**Task details:**
Where a line in the material below has the string "computer", please report it.

**Supplied data:**
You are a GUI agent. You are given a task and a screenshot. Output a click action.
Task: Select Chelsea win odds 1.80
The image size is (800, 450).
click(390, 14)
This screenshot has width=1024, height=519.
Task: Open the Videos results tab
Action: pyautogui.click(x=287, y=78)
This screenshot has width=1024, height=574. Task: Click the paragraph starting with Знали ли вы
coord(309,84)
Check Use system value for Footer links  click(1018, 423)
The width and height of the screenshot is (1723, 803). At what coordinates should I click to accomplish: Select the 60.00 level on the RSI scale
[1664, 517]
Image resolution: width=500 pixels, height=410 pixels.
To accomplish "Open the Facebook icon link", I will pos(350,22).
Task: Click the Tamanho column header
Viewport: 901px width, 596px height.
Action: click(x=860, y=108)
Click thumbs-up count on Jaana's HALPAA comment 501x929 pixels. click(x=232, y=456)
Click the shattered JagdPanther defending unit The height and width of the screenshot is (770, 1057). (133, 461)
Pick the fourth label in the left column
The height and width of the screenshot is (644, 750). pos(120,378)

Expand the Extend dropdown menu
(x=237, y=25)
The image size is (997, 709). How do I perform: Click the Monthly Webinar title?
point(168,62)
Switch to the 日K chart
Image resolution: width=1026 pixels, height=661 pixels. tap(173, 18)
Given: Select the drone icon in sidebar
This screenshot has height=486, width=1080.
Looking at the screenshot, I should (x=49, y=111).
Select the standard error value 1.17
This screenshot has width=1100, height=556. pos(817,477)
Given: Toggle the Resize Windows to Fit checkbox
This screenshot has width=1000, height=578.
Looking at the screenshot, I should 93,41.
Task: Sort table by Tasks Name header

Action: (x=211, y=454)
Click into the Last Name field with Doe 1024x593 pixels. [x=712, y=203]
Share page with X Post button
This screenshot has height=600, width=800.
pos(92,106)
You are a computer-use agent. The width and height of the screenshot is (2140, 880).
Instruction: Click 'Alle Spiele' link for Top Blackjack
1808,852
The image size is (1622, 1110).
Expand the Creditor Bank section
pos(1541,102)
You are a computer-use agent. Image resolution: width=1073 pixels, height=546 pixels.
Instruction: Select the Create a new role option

**The answer:**
You are a computer-use agent. The width and height of the screenshot is (2140, 880).
You are a computer-use agent. Image resolution: width=1073 pixels, height=546 pixels.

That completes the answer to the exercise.